(711b) Elucidating Microbiome-Virome Interactions and Metabolic Transactions in Bovine Rumen through in silico genome-Scale Modeling

The complex microbial ecosystem of the cattle rumen has a significant impact on host energy utilization. In addition to the complex syntrophic, mutualistic, and competitive interactions within the rumen microbiome, viruses have been shown to impact microbial populations through a myriad of processes, including cell lysis and reprogramming of host metabolism via Auxiliary Metabolic Genes (AMGs). Although advancements in high-throughput sequencing are providing access to the vast diversity and functions of this complex microbial ecosystem, our understanding of factors that shape rumen microbial communities is in its infancy, and little is known about the processes shaping the distribution of rumen viruses or the modulation of microbe-driven processes in the rumen. It is well established that bovine dietary variations significantly alter the ruminal microbiome. However, a comprehensive and systematic computational study to decipher the effect of diet utilization and viral AMGs on the microbiome is still missing. With a gradual increase in computational capability and the abundance of in silico genome-scale metabolic reconstruction tools, metabolic networks combined with constraint-based modeling provides opportunities to identify microbe-microbe and phage-microbe interactions. In this work, we investigated how rumen microbial and viral community structure and function respond in varied dietary treatments, as well as the distribution and ecological drivers of rumen viruses alongside their bacterial counterparts.

We developed a simplified rumen community metabolic model, with Prevotella ruminicola, Methanobrevibacter gottschalkii,and Ruminococcus flavefaciensas representative organisms for starch and protein digestion, methane production, and fiber digestion, respectively. We reconstructed the draft models for each of these species from the ModelSEED database¹, and then performed extensive manual curation, including chemical and charge-balancing, eliminating thermodynamically infeasible cycles and ensuring network connectivity. After our manual refinement processes, the models of P. ruminicola(517 genes, 1175 metabolites, 1107 reactions), M. gottschalkii (338 genes, 1000 metabolites, 987 reactions),and R. flavefaciens(492 genes, 1142 metabolites, 1137 reactions) were integrated into a community model using multi-level optimization framework^2,3. The community model was used to estimate metabolite secretion profiles and community compositions as a function of diet and host-specific variations.

Metabolic interactions among rumen community members have been only partially known to the scientific community.

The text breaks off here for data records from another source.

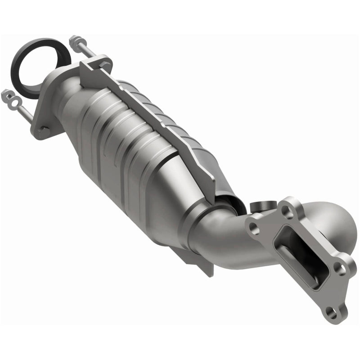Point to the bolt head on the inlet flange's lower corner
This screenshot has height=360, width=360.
click(44, 130)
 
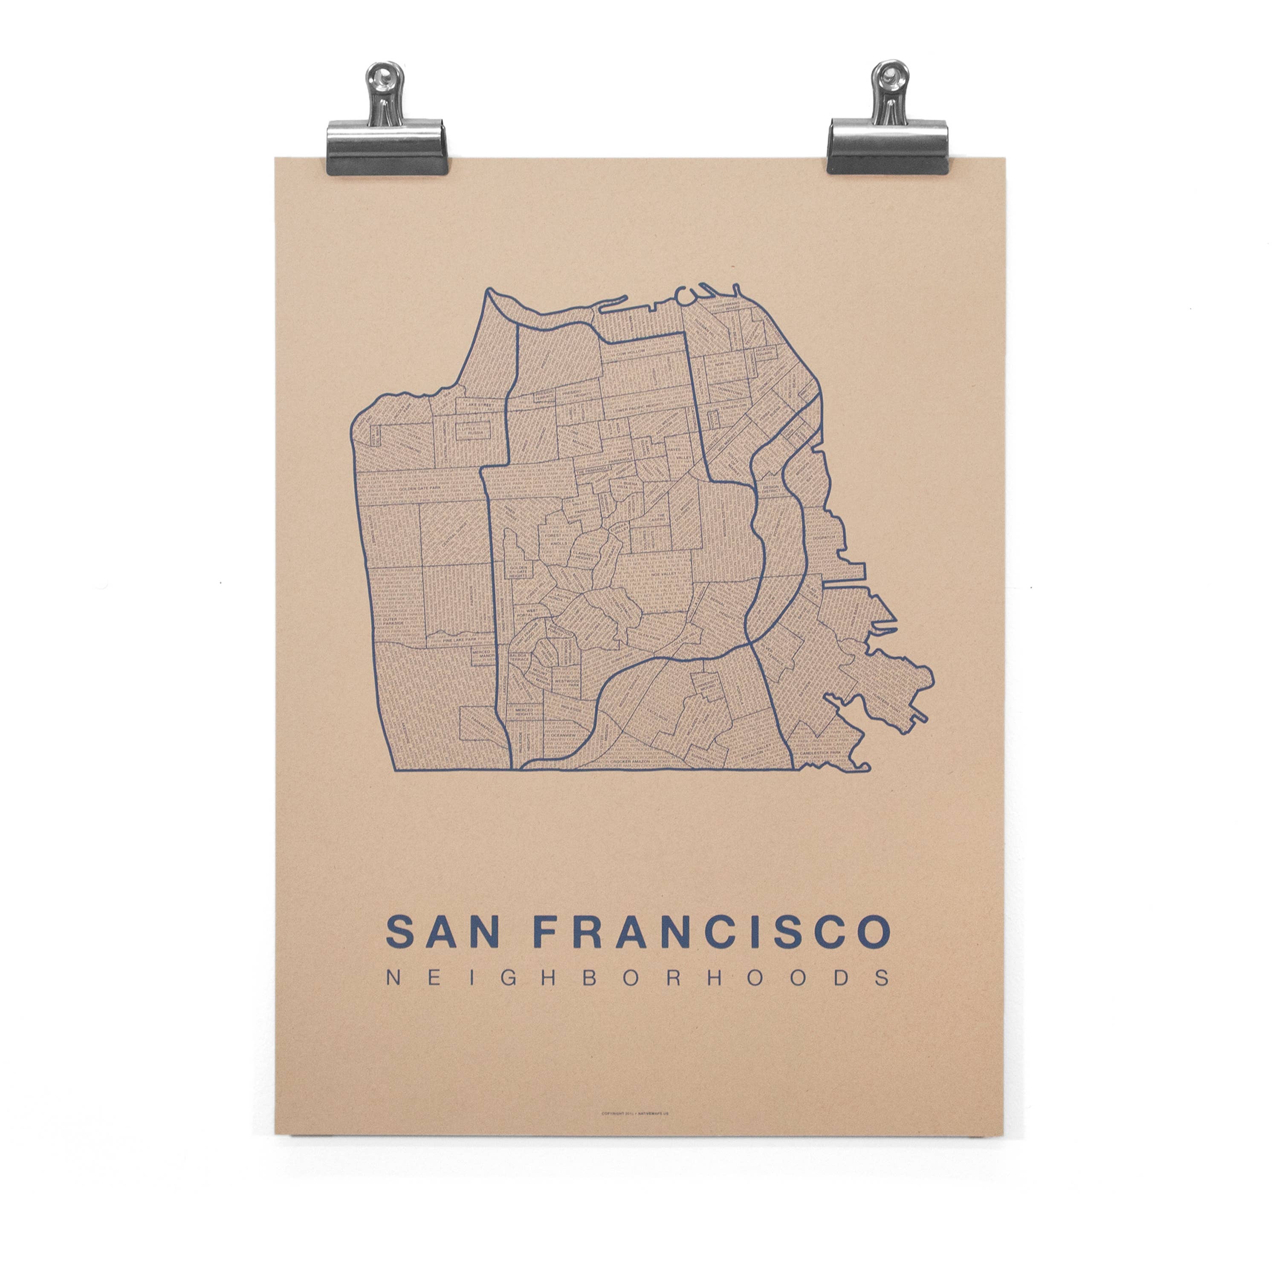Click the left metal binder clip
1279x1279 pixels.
pos(387,126)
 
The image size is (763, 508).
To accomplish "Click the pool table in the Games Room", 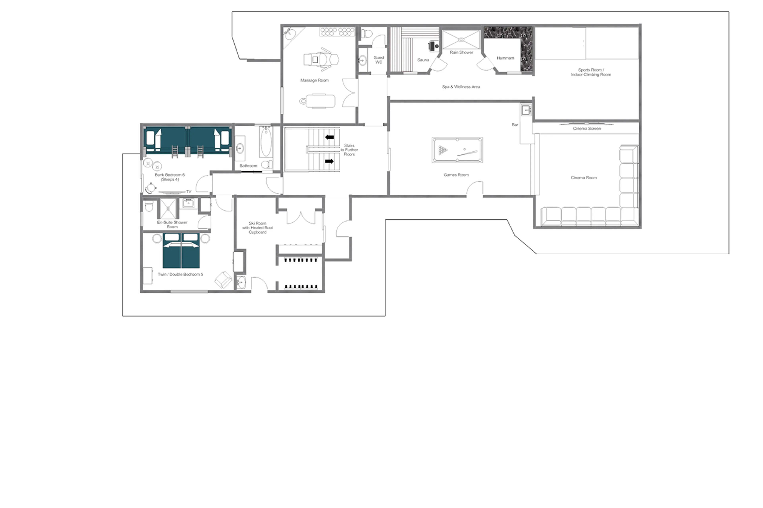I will (457, 150).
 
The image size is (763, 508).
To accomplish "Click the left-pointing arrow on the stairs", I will (329, 137).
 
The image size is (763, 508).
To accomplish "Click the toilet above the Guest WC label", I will (367, 33).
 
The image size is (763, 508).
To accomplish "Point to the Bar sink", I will (526, 110).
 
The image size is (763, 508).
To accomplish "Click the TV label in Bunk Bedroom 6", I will (189, 192).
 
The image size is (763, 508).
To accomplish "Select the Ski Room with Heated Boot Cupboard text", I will (258, 228).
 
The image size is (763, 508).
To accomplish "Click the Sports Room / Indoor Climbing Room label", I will (591, 72).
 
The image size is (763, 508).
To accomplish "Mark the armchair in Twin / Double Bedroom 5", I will (223, 279).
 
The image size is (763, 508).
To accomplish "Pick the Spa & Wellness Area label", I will (461, 87).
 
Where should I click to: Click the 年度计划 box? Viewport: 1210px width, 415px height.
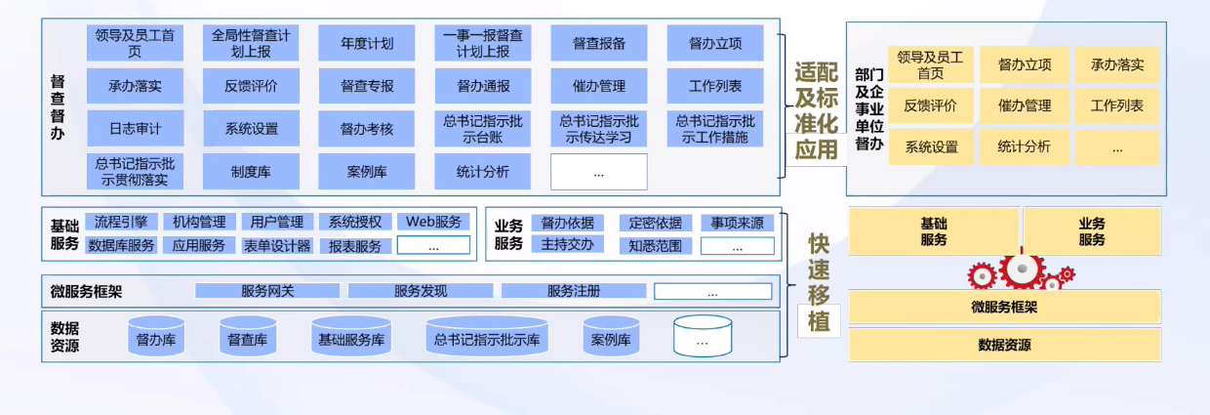tap(367, 44)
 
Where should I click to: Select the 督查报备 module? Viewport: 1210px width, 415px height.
tap(599, 44)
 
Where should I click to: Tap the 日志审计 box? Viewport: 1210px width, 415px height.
tap(136, 128)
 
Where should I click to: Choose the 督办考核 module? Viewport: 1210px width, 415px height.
tap(367, 128)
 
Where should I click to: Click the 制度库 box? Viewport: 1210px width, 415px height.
tap(251, 172)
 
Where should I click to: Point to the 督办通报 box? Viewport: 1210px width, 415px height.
tap(483, 86)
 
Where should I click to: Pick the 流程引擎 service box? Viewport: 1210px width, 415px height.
tap(121, 222)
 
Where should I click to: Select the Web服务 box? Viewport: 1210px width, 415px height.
tap(433, 222)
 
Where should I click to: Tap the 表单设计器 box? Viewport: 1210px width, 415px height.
tap(277, 246)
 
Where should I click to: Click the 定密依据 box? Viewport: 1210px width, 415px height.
tap(656, 222)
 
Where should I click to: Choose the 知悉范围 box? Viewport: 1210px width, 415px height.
tap(656, 246)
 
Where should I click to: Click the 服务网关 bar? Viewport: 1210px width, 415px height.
tap(267, 291)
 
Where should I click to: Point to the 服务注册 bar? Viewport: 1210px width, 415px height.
tap(574, 291)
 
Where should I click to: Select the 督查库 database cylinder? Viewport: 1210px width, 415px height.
tap(248, 337)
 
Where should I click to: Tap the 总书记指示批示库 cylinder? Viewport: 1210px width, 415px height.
tap(487, 337)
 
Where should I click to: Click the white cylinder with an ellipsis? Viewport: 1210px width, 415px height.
tap(703, 337)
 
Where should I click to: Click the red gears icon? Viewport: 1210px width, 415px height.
tap(1021, 269)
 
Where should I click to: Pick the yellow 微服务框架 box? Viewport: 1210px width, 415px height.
tap(1004, 308)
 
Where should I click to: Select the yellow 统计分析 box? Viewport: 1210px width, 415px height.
tap(1024, 147)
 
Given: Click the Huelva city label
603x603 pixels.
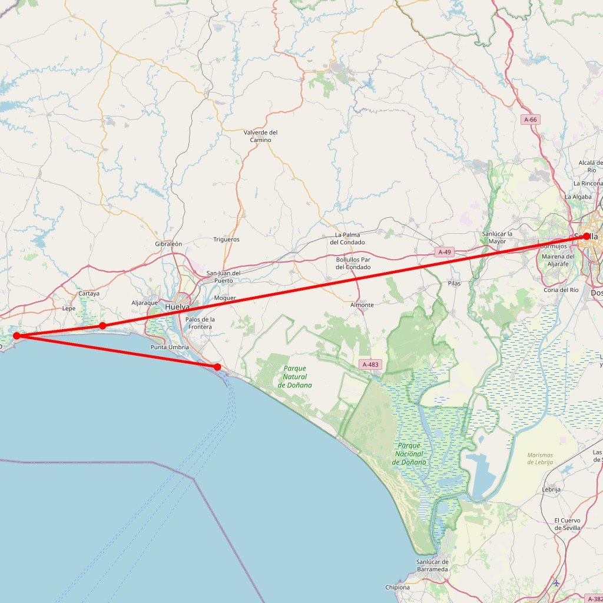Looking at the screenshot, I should [177, 307].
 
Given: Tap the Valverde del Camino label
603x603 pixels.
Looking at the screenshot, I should [260, 136].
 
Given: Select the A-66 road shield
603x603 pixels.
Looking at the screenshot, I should [531, 120].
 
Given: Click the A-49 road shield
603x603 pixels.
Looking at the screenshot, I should [445, 252].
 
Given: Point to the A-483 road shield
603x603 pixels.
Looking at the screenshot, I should [370, 365].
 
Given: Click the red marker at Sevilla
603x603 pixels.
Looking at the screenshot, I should [586, 236].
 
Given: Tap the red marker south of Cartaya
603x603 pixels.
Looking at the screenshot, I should [102, 326].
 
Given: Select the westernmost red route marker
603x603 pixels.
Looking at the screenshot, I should [16, 336].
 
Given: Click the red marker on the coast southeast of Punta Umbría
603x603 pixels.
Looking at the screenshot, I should [217, 367].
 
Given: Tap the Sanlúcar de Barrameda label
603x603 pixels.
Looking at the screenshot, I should [432, 566].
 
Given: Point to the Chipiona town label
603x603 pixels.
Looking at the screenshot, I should [397, 587].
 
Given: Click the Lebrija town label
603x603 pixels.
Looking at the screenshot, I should [551, 489].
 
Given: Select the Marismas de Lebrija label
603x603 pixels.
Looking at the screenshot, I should [541, 459].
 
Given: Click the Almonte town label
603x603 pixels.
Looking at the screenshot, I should [362, 304].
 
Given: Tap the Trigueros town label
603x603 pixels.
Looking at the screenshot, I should [226, 240].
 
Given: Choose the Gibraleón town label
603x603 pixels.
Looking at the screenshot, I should [168, 244].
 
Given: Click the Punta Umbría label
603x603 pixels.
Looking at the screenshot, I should [170, 347].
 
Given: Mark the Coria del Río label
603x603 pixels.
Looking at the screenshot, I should [561, 290].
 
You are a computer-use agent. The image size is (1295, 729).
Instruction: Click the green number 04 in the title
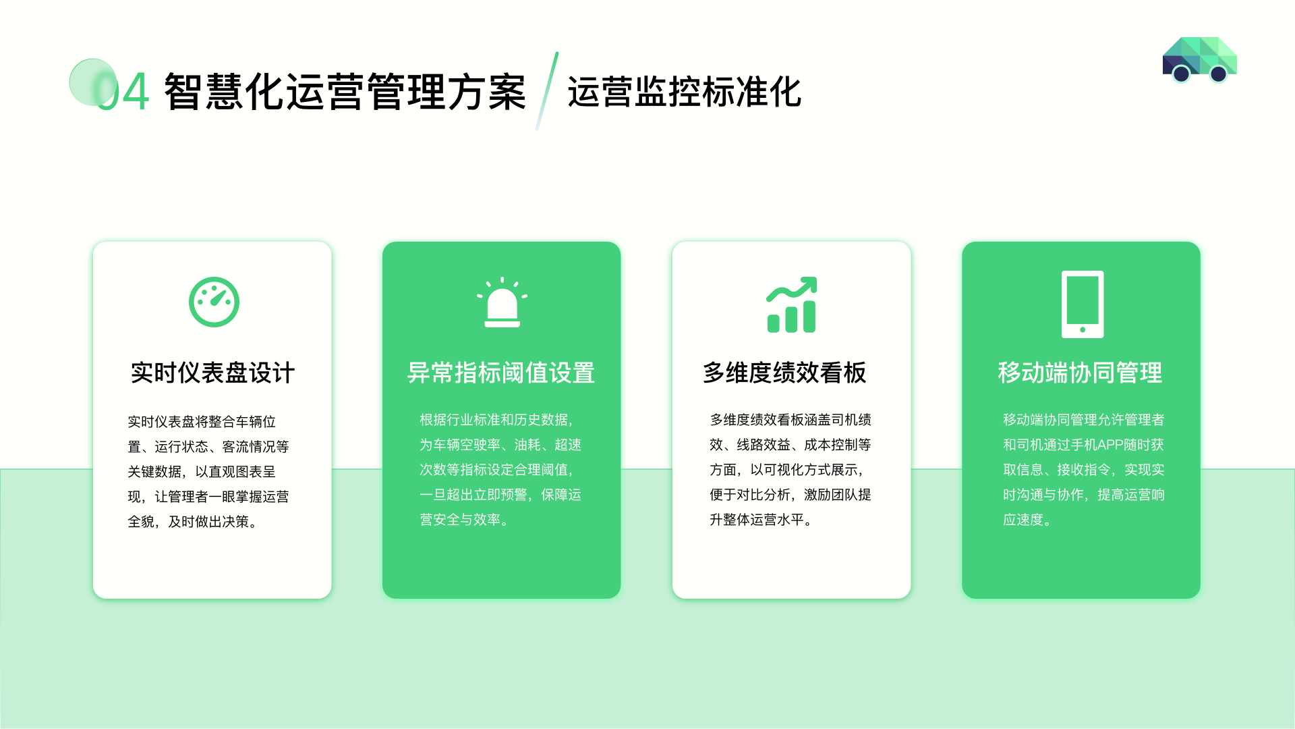tap(123, 92)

To enrich our understanding of the inter-species interactions in the ecosystem, we have customized and utilized a GapFind-GapFill procedure⁴that attempts to introduce new metabolic functions to the model of an organism, and based on the source of the de novo function, determines the interaction between difference species in the community. We have discovered 20 novel interactions involving the transfer of fatty acids, vitamins, coenzymes, amino acids and sugars among the organisms. To elucidate the functional role of the virome on the microbial ecosystem, we computationally identified the metabolic functions of the viruses associated with the community members. We identified viral metabolic functions that drive nucleotide synthesis, reducing power generation, the reprogramming of the bacterial carbon metabolism to pentose phosphate pathway and folate biosynthesis use, and viral replication. The identified functions of viral AMGs were incorporated into the model as regulatory information. The metabolic hubs and bottlenecks in the community were identified and the metabolite pools for important energy currencies in the community were predicted. Our results show that viruses have affected the core rumen microbiome structure and metabolism. Also, the virome dynamics is highly correlated with microbial density and dietary factors. Our model serves to discover unidentified metabolite transactions and answer key ecological questions of ruminant nutrition through diet-virome-microbiome interactions, while promising to develop novel strategies for methane mitigation and increasing nutritional efficiency of domesticated bovine species.

References:

1. Henry CS, DeJongh M, Best AA, Frybarger PM, Linsay B, Stevens RL. High-throughput generation, optimization and analysis of genome-scale metabolic models. Nature biotechnology. Sep 2010;28(9):977-982.
2. Zomorrodi AR, Maranas CD. OptCom: a multi-level optimization framework for the metabolic modeling and analysis of microbial communities. PLoS computational biology. Feb 2012;8(2):e1002363.
3. Zomorrodi AR, Islam MM, Maranas CD. d-OptCom: Dynamic Multi-level and Multi-objective Metabolic Modeling of Microbial Communities. ACS synthetic biology. Apr 18 2014;3(4):247-257.
4. Satish Kumar V, Dasika MS, Maranas CD. Optimization based automated curation of metabolic reconstructions.BMC bioinformatics. // 2007;8:212.